-------- DATA

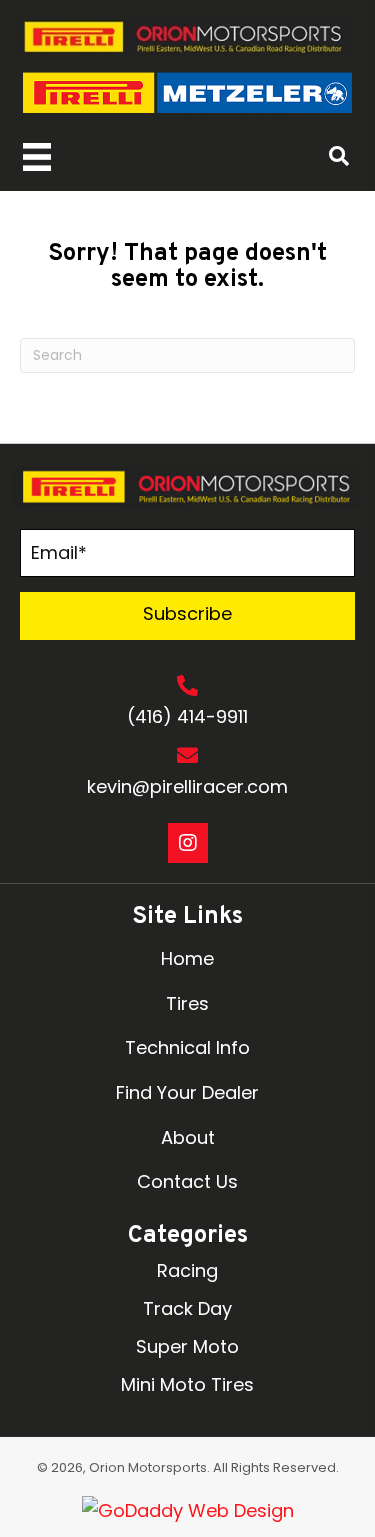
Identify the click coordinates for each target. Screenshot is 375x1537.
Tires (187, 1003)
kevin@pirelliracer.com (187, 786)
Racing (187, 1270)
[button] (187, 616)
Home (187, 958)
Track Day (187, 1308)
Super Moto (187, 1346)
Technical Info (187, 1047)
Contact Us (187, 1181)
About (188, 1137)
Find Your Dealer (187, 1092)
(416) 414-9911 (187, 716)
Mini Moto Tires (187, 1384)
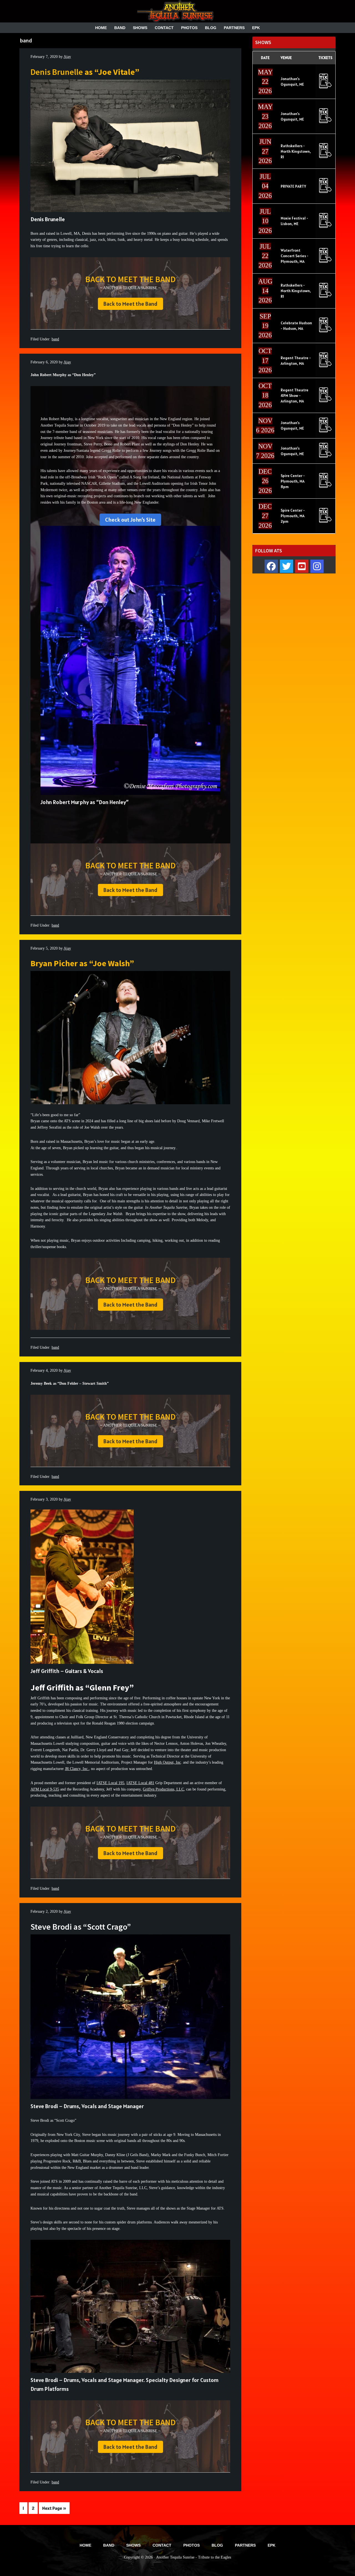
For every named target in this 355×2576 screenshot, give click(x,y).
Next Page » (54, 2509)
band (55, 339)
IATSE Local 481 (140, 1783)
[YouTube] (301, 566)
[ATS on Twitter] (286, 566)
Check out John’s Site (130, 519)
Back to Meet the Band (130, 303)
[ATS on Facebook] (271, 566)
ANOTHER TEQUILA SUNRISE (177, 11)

----------------

Everything from the line with "kevin@pirelliracer.com (187, 786)" through the last line above should be reproduced exactly, both ends included; pictures must be omitted.

kevin@pirelliracer.com (187, 786)
Racing (187, 1270)
[button] (187, 616)
Home (187, 958)
Track Day (187, 1308)
Super Moto (187, 1346)
Technical Info (187, 1047)
Contact Us (187, 1181)
About (188, 1137)
Find Your Dealer (187, 1092)
(416) 414-9911 (187, 716)
Mini Moto Tires (187, 1384)
For every named target in this 355×2576 screenshot, give click(x,y).
Next Page » (54, 2509)
band (55, 339)
IATSE Local 481 (140, 1783)
[YouTube] (301, 566)
[ATS on Twitter] (286, 566)
Check out John’s Site (130, 519)
Back to Meet the Band (130, 303)
[ATS on Facebook] (271, 566)
ANOTHER TEQUILA SUNRISE (177, 11)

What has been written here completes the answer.